Now, you may be wondering something. If in both of these examples, the critical number – 30% for Dominos Pizza, and 3 seconds for video ads – was so immediately obvious to everyone I presented my research to, why wasn’t I the first to notice it?
That’s a great question. I probably wasn’t mature enough as a data scientist. I didn’t fully appreciate the importance of making people care and how that was the only way to impact the business. I wasn’t familiar enough with the domains I was researching – bidding technologies on Facebook or video ads. I lost sight of the big picture and got lost in the weeds.
In hindsight, I see that the number is what tells people what to focus on. The title of my presentations should always have been “92% of video ad viewers drop off by 3 seconds” not “A framework for measuring video ad engagement on a modern social network” (jk that was never a title of one of my presentations, but you get the point). The next slide should have been “This means that it’s very hard to grab people’s attention when they’re scrolling in their feeds.” And the last slide should have been “Now, let’s go to advertisers and teach them how to make better video ads.” Everything else should have been in an appendix.
Earlier in my career, because I didn’t fully appreciate the big picture, I wasn’t always able to participate in the full life cycle of my work. I would find a bunch of numbers, and other people would tell me which ones were important, and they would decide what we would do with this information.

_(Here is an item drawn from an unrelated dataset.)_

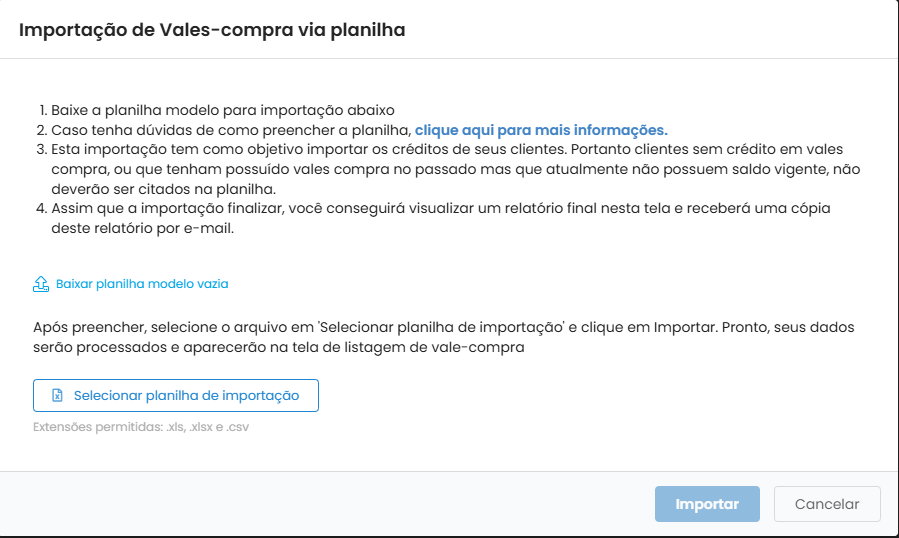Start the import with the Importar button
Image resolution: width=899 pixels, height=538 pixels.
pyautogui.click(x=707, y=504)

As I’ve matured as a data scientist, I’ve realized that data storytelling and using it to drive impact is the beating heart of data science. It’s what makes it relevant. It’s what makes people care.
After I left Facebook, I went deep into data journalism, thinking as a journalist and a storyteller first, and only then as a data scientist. And I used everything I had learned at Facebook to do that effectively. I led with the numbers. I told them what it meant. And I told them what they should do next.

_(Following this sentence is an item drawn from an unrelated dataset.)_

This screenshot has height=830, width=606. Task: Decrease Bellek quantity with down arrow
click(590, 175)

We need to do a better job of emphasizing the importance of real world impact in data science education. Real world impact is hard – because it requires creativity, and because most of the skills involved are not technical in nature, but are human skills. Intuition. Hustle. Persistence. Domain Knowledge. (I first spoke about this at Penn State in 2016.)
I’ve had thousands of resumes from recent graduates come across my desk, all seeking to one-up each other in the latest and fanciest technologies, all having worked only on well-defined projects where someone else did the hardest work for them. Someone else defined the problem, someone else collected the data, and after they built a model, someone else decided what it meant, and what to do with it. There are data science jobs that only focus on the technical element, most of them very well-paying.
But those are not the types of jobs that reflect the true potential and promise of data science – to advance our understanding of the world around us, to help us tell stories, to help us use data science to tell people what to focus on, what it means, and what to do next.
Even though I only began to think of myself as a data storyteller a few years ago, I had been drawn by the concept since the very beginning – a fact I only discovered recently.
Here is what I found I had written in my statement of purpose for my application to graduate school in biostatistics at the University of Michigan, in 2008:
“Soon, data sets—large, unseemly, raw collections of numbers—began to tell me their stories. Whether these stories concerned demographics, human physiology, or the economy, they shed light on our understanding of the world. I saw firsthand how the language of statistics worked, and the immense power it held.”
Stories and statistics together have immense power. Keeping Tony Robbins’ three questions in mind helps us harness that power to its full potential.